ÖZBEKHAN, Hasan (b. 1921, Turkey; d. February 12, 2007, Philadelphia, pa, usa) – American scholar of Turkish origin, involved in cybernetics, philosophy, and planning, Professor Emeritus of Management at the Wharton School of Business at the University of Pennsylvania.
He made an attempt to apply systems theory to global issues, and was co-founder and first director of the Club of Rome. Özbekhan was born in Turkey into a diplomatic family. He graduated from the French Lycée Chateaubriand in Rome, after which he studied law and public administration at the Free School of Political Sciences in Paris. He was also a graduate of the London School of Economics. After being elected a member of the Leverhulme Community, Ozbekhan received his Ph.D. from Cambridge University. In 1960s Özbekhan worked as a management consultant to large transnational corporations.
He wrote a number of studies that were carried out by order of the Turkish and French governments, including a model of state policy in the field of science in Turkey and extensive analysis of current events that might affect the future shape of Paris. From 1963 to 1969 Özbekhan served as chief expert and planning director of the System Development Corporation in Santa Monica (ca, usa). In 1970 Özbekhan joined the Wharton School of Business at the University of Pennsylvania, where he later became a professor of statistics and operations research, as well chairman of the Graduate Group in the Faculty of Social Systems Science. From 1986 until his retirement in 1992 Özbekhan was a professor in the Management Department at the Wharton School.

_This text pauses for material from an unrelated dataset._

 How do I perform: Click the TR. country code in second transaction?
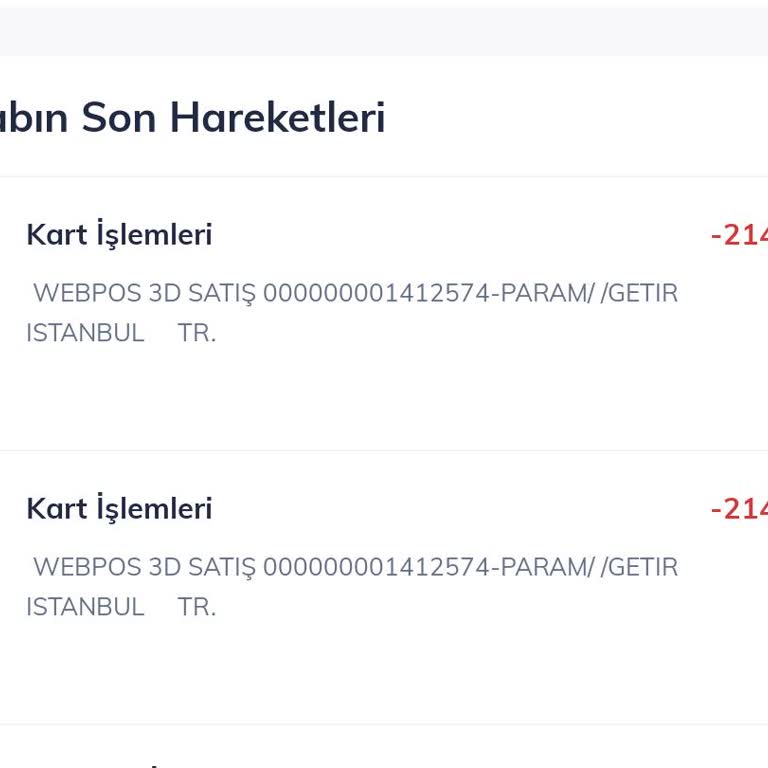pos(197,607)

Özbekhan was also a member of the Royal Economic Society, the Economic Club of New York, the American Economic Association, the National Academy of Economics and Political Science, the Society of Business Advisory Professionals, the National Belgian Scientific Organization Committee, the American Society of Political and Legal Philosophy, and the international associations Mankind 2000 and Futuribles. Özbekhan attempted to apply system theory to global issues. He was the author of the famous Club of Rome report “The Predicament of Mankind,” which played a key role for club members who subsequently focused their research interest on energy issues, overpopulation, and environmental degradation. This work inspired other researchers in the field of systems theory, which under the leadership of Alexander Christakis developed the science of structural dialogic modeling.
Works: The Isle of Princes (New York, 1957); Toward a General Theory of Planning (Paris, 1968); The Predicament of Mankind (the Club of Rome report) (1970).